*Stated exercise*
Write out every line of the material below as a JSON list of strings, one string per line, leaving out blank lines.

*Extracted material*
╭──
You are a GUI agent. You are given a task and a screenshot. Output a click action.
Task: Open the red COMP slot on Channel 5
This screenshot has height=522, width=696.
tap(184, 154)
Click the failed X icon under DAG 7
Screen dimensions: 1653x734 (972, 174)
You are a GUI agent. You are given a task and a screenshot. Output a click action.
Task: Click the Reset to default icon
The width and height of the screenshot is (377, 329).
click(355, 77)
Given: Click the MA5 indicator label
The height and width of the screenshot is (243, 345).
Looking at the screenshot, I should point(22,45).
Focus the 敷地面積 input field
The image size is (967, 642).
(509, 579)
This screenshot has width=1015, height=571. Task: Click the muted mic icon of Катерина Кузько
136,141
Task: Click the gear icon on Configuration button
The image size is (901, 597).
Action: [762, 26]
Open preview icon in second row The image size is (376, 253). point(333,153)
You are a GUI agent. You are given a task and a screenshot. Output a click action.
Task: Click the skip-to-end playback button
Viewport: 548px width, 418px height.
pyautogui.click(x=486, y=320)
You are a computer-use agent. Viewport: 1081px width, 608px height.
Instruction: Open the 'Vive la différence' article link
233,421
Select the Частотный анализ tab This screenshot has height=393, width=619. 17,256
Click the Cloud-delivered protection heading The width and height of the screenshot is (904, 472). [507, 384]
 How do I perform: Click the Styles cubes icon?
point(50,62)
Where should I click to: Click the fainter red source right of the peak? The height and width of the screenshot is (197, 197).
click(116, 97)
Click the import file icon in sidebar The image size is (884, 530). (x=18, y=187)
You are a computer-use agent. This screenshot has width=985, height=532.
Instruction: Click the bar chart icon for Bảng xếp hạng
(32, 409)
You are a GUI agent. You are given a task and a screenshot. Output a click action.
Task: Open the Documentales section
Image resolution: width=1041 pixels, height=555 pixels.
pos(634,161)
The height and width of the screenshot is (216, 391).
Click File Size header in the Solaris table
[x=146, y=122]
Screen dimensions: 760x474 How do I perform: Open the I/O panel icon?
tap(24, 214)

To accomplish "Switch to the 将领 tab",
╰──
*Result for this task*
[
  "You are a GUI agent. You are given a task and a screenshot. Output a click action.",
  "Task: Open the red COMP slot on Channel 5",
  "This screenshot has height=522, width=696.",
  "tap(184, 154)",
  "Click the failed X icon under DAG 7",
  "Screen dimensions: 1653x734 (972, 174)",
  "You are a GUI agent. You are given a task and a screenshot. Output a click action.",
  "Task: Click the Reset to default icon",
  "The width and height of the screenshot is (377, 329).",
  "click(355, 77)",
  "Given: Click the MA5 indicator label",
  "The height and width of the screenshot is (243, 345).",
  "Looking at the screenshot, I should point(22,45).",
  "Focus the 敷地面積 input field",
  "The image size is (967, 642).",
  "(509, 579)",
  "This screenshot has width=1015, height=571. Task: Click the muted mic icon of Катерина Кузько",
  "136,141",
  "Task: Click the gear icon on Configuration button",
  "The image size is (901, 597).",
  "Action: [762, 26]",
  "Open preview icon in second row The image size is (376, 253). point(333,153)",
  "You are a GUI agent. You are given a task and a screenshot. Output a click action.",
  "Task: Click the skip-to-end playback button",
  "Viewport: 548px width, 418px height.",
  "pyautogui.click(x=486, y=320)",
  "You are a computer-use agent. Viewport: 1081px width, 608px height.",
  "Instruction: Open the 'Vive la différence' article link",
  "233,421",
  "Select the Частотный анализ tab This screenshot has height=393, width=619. 17,256",
  "Click the Cloud-delivered protection heading The width and height of the screenshot is (904, 472). [507, 384]",
  " How do I perform: Click the Styles cubes icon?",
  "point(50,62)",
  "Where should I click to: Click the fainter red source right of the peak? The height and width of the screenshot is (197, 197).",
  "click(116, 97)",
  "Click the import file icon in sidebar The image size is (884, 530). (x=18, y=187)",
  "You are a computer-use agent. This screenshot has width=985, height=532.",
  "Instruction: Click the bar chart icon for Bảng xếp hạng",
  "(32, 409)",
  "You are a GUI agent. You are given a task and a screenshot. Output a click action.",
  "Task: Open the Documentales section",
  "Image resolution: width=1041 pixels, height=555 pixels.",
  "pos(634,161)",
  "The height and width of the screenshot is (216, 391).",
  "Click File Size header in the Solaris table",
  "[x=146, y=122]",
  "Screen dimensions: 760x474 How do I perform: Open the I/O panel icon?",
  "tap(24, 214)",
  "To accomplish \"Switch to the 将领 tab\","
]